By Sarah Kerrigan
Over the last week, my post on co-sleeping and public policy has generated a huge, passionate response.
Comments ranged from heartfelt, personal stories of family bedsharing to adamant opposition to the practice, from questions about terminology to pleas for more information about safe bedsharing.
Riobound wrote: “I like the idea of ‘educate’ but don’t ‘dictate.’ The State should inform not impose.”
And PilgrimOnTheJames posted that “we shared our bed with each of our seven babies…for the first several months of their post-partum lives…because it allowed my wife to breast-feed them without her having to greatly disturb her much needed rest, and also, because the little tikes smelled so good and were so cute to watch sleeping. We moved them into a separate bed in our room once they were able to consistently sleep through the night. The bonds that were begun then have only grown and strengthened over the past 30+ years of family life. I thank God that we ignored the advice of many well-meaning, but totally scandalized family members and friends.”
Amelia Oliver commented, “Thank goodness the scientific community is finally considering moving away from trying to scare people out of bed-sharing and co-sleeping. The comparison with the policy of advocating abstinence instead of sex-ed is strikingly appropriate since almost everyone does it but we are all afraid to talk about it, let’s start teaching the safe way to do it.”
Molly pointed out “This article…conflates the issues of cosleeping in bed sharing, which are not the same thing. Cosleeping is risk free, end of story. Bed sharing does have risks if not done carefully and correctly.”
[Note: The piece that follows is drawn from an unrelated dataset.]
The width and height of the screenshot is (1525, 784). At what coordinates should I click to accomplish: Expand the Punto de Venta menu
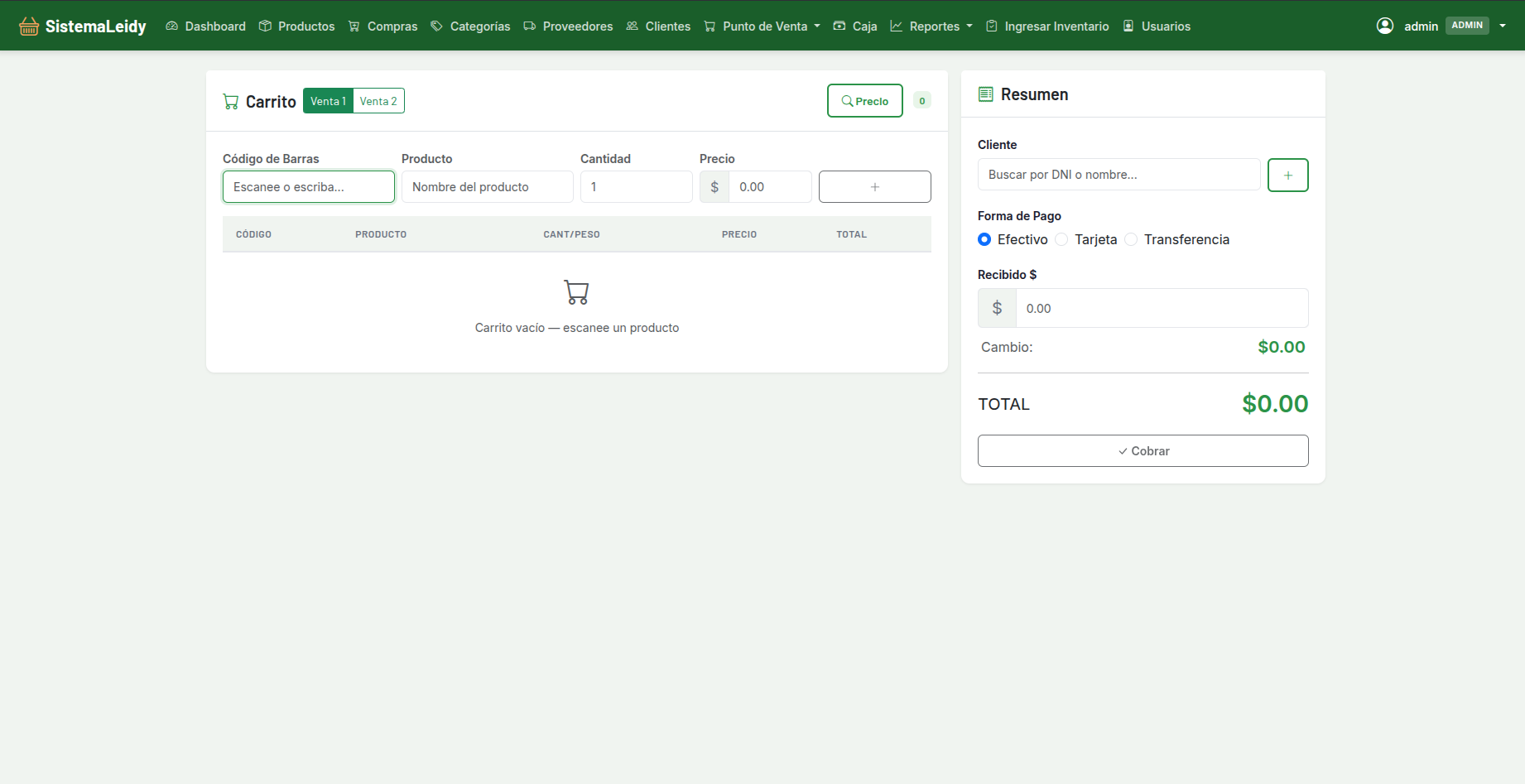coord(762,26)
So in an effort to shed more light on the topic, I’ll try here to clarify the terms, explain why the research linking SIDS to bedsharing is inherently flawed, and provide some tips to make sleep as safe as possible for all babies.
In the scientific community, “co-sleeping” is a general term for a child sleeping in close proximity to a caregiver, within sensory range. “Room-sharing” is when a child sleeps in the same room as her caregiver. Under this definition are two sub-categories: “separate-surface cosleeping,” in which the child has his own bed, and “same-surface cosleeping,” also known as bedsharing. “Bedsharing” is the term that describes what most Americans think of when they hear “co-sleeping:” a child sleeping in an adult bed with his caregivers. This sort of close proximity is natural to the human species.
2. ’Shaky Evidence’ And A Shift In Thinking
The AAP, a highly influential professional group of pediatricians, opposes bedsharing and has led the charge to promote the idea that sleeping in the same bed as your infant is dangerous. “The American Academy of Pediatrics (AAP) does not recommend any speciﬁc bed-sharing situations as safe,” the organization says in its latest statement on the matter, which then goes on to list what it characterizes as particularly unsafe bed sharing practices to be avoided “at all times,” including, “when the infant is younger than 3 months,” or with a smoker. The AAP also says bed sharing should be avoided “with someone who is excessively tired,” which makes us wonder if any of them have ever actually been parents.
But many researchers, medical professionals and worldwide organizations question the AAP’s position on bedsharing, in large part due to ‘shaky evidence’ as the basis of the academy’s position, and also given the benefits of the practice. Dr. Abraham Bergman, a prominent SIDS researcher and pediatrician said in an email that “the evidence linking bed sharing per se to the increased risk for infant death is shaky, and certainly insufficient to condemn a widespread cultural practice that has its own benefits.” The WHO, UNICEF, La Leche League International, the Breast Feeding section of the AAP, and Academy of Breast Feeding Medicine all disagree with a sweeping recommendation to avoid bedsharing.